> **TEXTE FOURNI**
-=-=-=-=-

Parce que cela met un terme au risque que les banques, dont les comptes sont toujours discutables1 et qui ont des gros engagements sur les pays d’Europe du Sud soient obligées de provisionner les risques de défaut sur les dettes souveraines. Et c’est ce risque (le fameux risque systémique) qui a motivé la BCE à prendre cette décision, considérée il y a peu comme impensable, notamment parce que l’Allemagne était supposée ne pouvoir jamais l’accepter.
Soulignons aussi que la BCE a annoncé simultanément qu’elle lancerait des opérations d’absorption des liquidités, pour éviter tout risque inflationniste. La Fed a déjà mis en place ce type de dispositif. Ceci montre que l’épouvantail inflationniste est terrassable quand on le veut…et qu’il s’agit bien d’un mythe.
Pourquoi cette mesure est considérée comme un « virage sans précédent » ? Techniquement la BCE peut en effet racheter des titres publics aux banques, dans le cadre des opérations quotidiennes de « refinancement ». Mais cette possibilité n’avait jamais été utilisée pour racheter des titres publics de manière durable car c’est complètement contraire à l’esprit du traité de l’Union Européenne qui interdit le financement des dettes publiques par la Banque Centrale. Or à l’évidence si les banques secondaires cèdent leurs titres publics contre de la monnaie centrale sur une période indéterminée, cela revient à ouvrir la boite de Pandore : tout Etat de la zone Euro pourrait émettre un nouveau titre de dette qui pourrait être achetée par toute banque puisqu’elle sait que la banque centrale l’acceptera sans condition, donc que c’est absolument sans risque.
Ce n’est néanmoins pas encore du « quantitative easing » nom technique politiquement correct pour « monétisation de la dette publique par achat direct de la Banque Centrale aux Etats émetteurs » ou encore « création monétaire par les Etats » ou encore « planche à billets ». Impossibilité juridique en Europe dans le traité de Lisbonne par son article 123 qui reprend l’article 104 du Traité de Maastricht. Mais opérations courantes pour les banques anglaise, américaine et japonaise.

-=-=-=-=-

Lignes issues d'une source de données:
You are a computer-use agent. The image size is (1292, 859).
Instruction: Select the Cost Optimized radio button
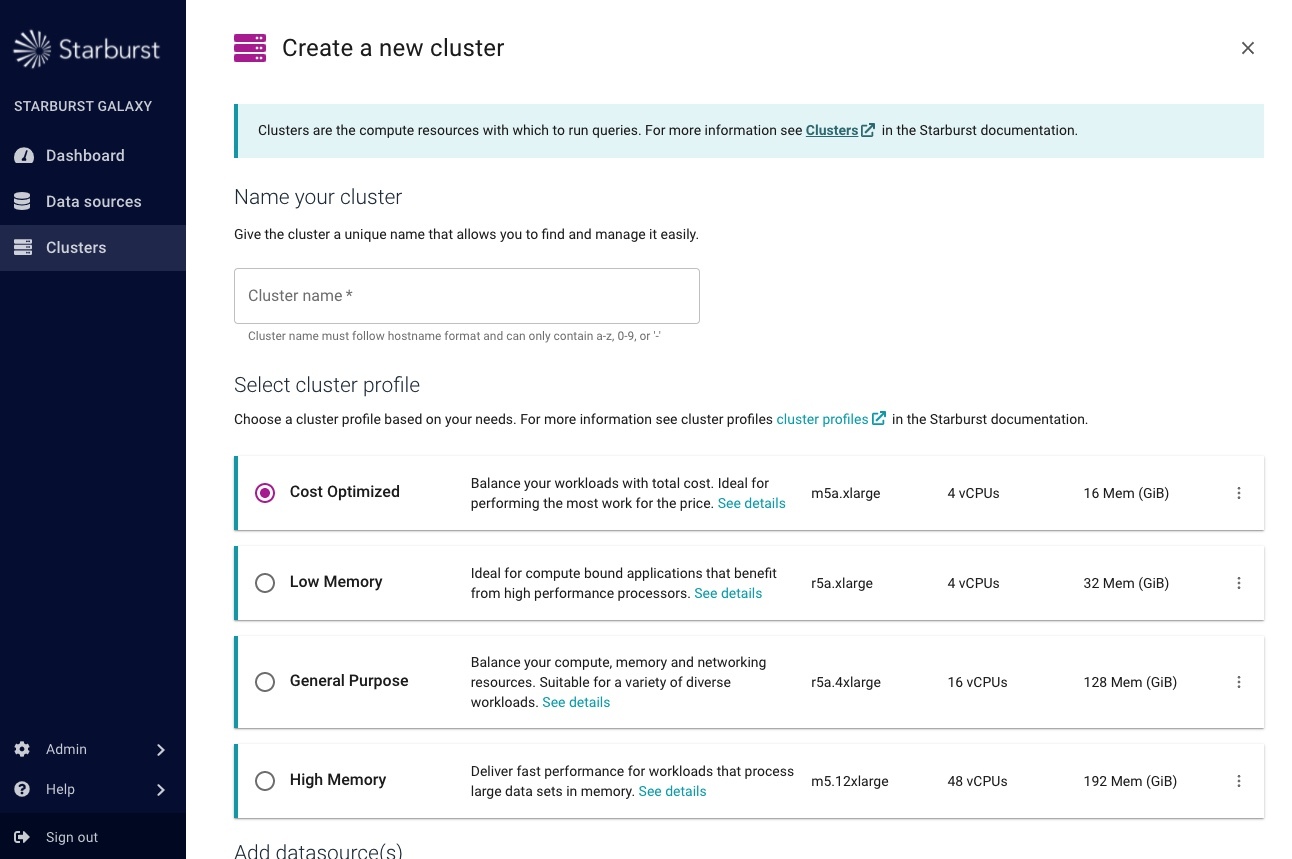pos(265,493)
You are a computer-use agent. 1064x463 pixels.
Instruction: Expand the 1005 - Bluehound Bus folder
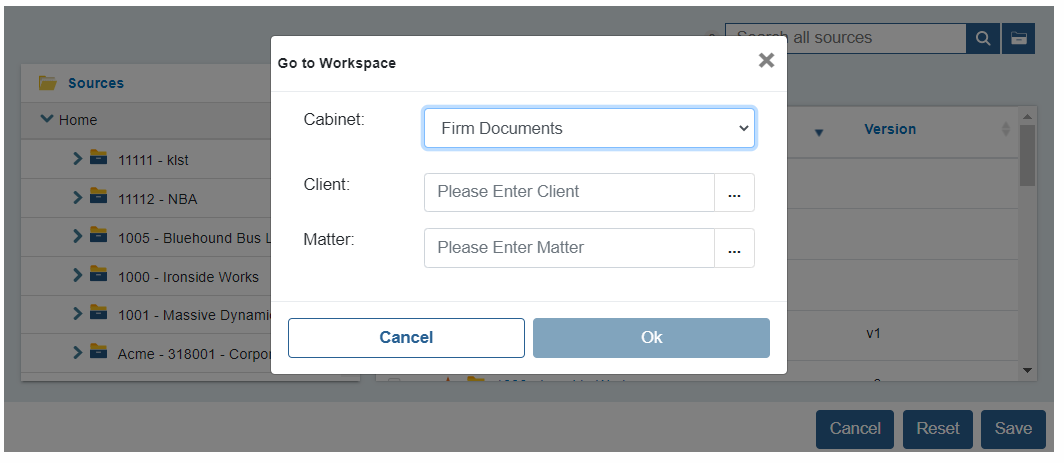point(77,236)
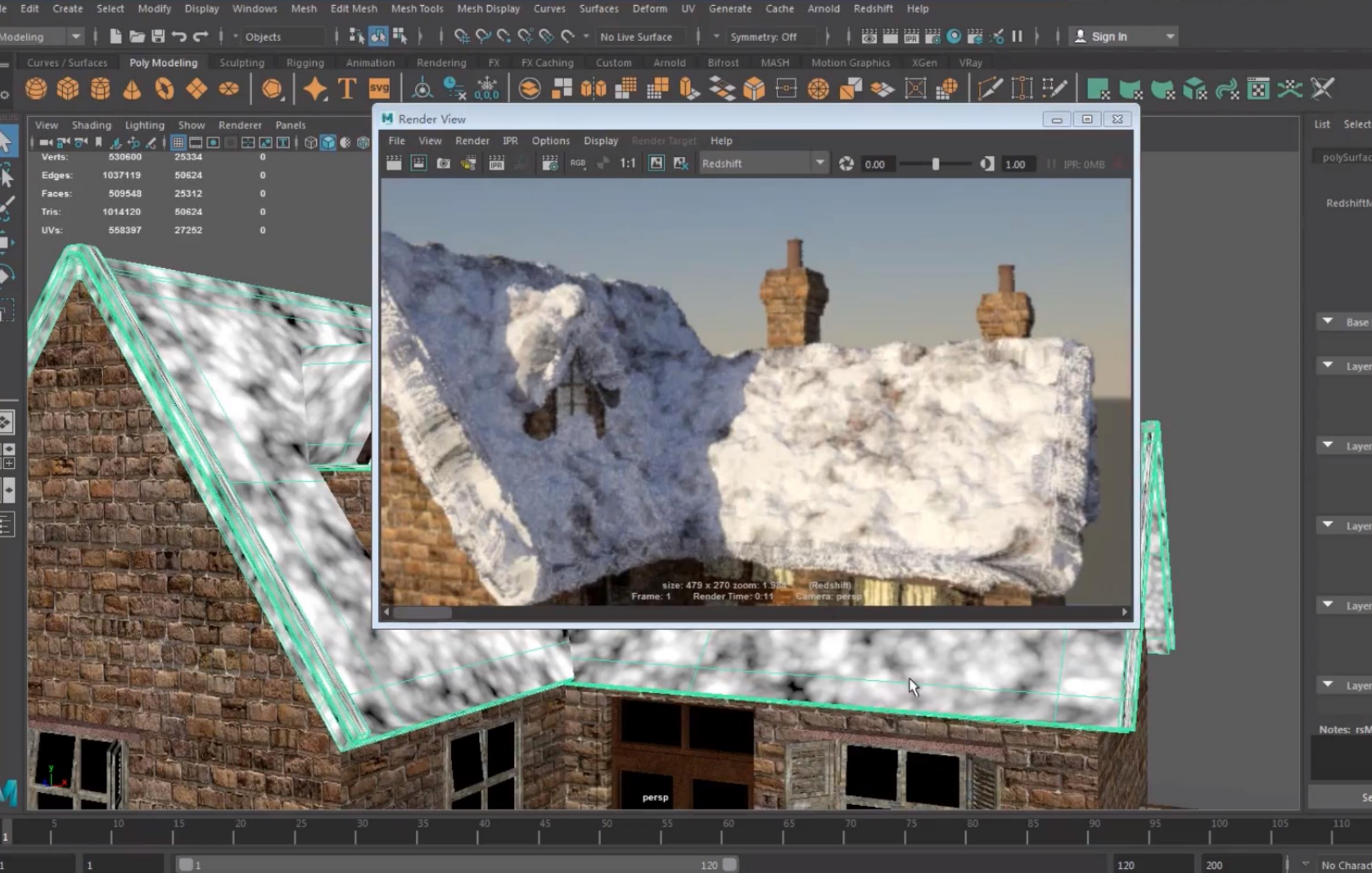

-=-=-=-=-

> **TRAVAIL DEMANDÉ**
Reproduisez tout le texte sur la BCE, depuis « Parce que cela » jusqu'à « pouvoir jamais l’accepter. » inclus.

> **EXERCICE TERMINÉ**
Parce que cela met un terme au risque que les banques, dont les comptes sont toujours discutables1 et qui ont des gros engagements sur les pays d’Europe du Sud soient obligées de provisionner les risques de défaut sur les dettes souveraines. Et c’est ce risque (le fameux risque systémique) qui a motivé la BCE à prendre cette décision, considérée il y a peu comme impensable, notamment parce que l’Allemagne était supposée ne pouvoir jamais l’accepter.